From dreams, you remember only snapshots of hyperbole, but the streaks of emotion are of the disturbing type. They seem to be able to extend sentiments right to the edge of possible feeling, forming tragedy from their plausibility. In dreams, tears slowly chug down your face like raindrops on a window. Acts of simple import, a person leaving a room, conjecture about where they may have gone, spurs incredible emotion. It is hard to describe, because the nature of dreams is ephemeral. Their content fades. But their indelible impressions, their emotional imprints, can throw reality into a maudlin heap, color it in a depressive pall.

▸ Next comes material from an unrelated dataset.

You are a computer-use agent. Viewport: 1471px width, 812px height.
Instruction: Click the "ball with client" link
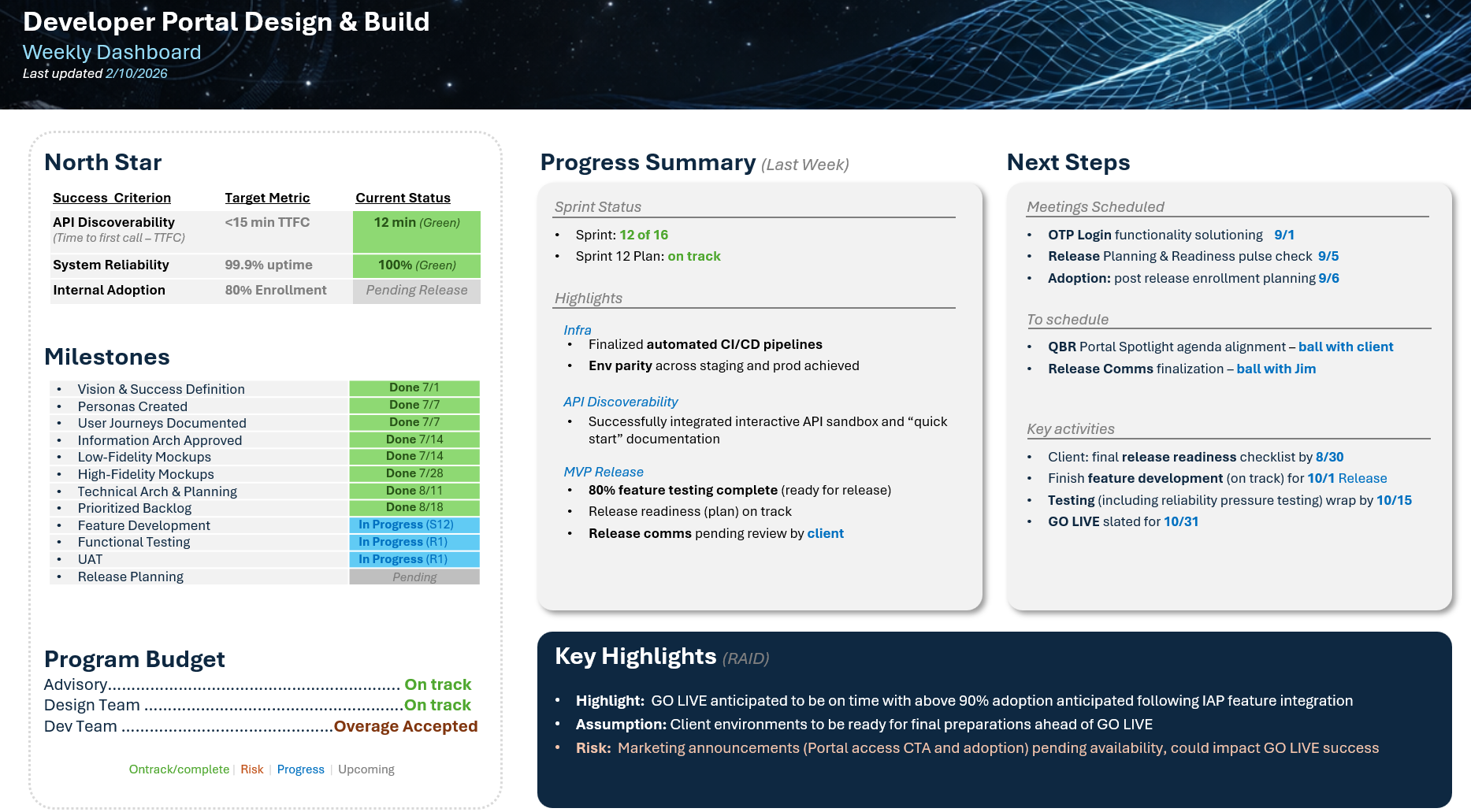[1345, 347]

This may sound like a depressed teenager’s journal entry, but the idea is to attune us to the nuances of our feelings, and by extension the nuances of life. Most people do not reflect on their dreams. They have their moments of emotional pin-prickery, and then sublimate everything as they go about their lives. To read this, to reflect on it, as Thomas Pynchon says, is a “progressive knotting into,” an investment in life and its human dimensions. I exhort you to live a like a “mad one,” at least for a moment, and think about yourself. Tear up, cry, smile, think.
I have had pleasant dreams, but the ones that linger to this day are of lost love. I wake up, let out a breath, and sink into my bed, tearing up at the notion of my impossible happiness. But still, it’s an impossibility worth thinking about.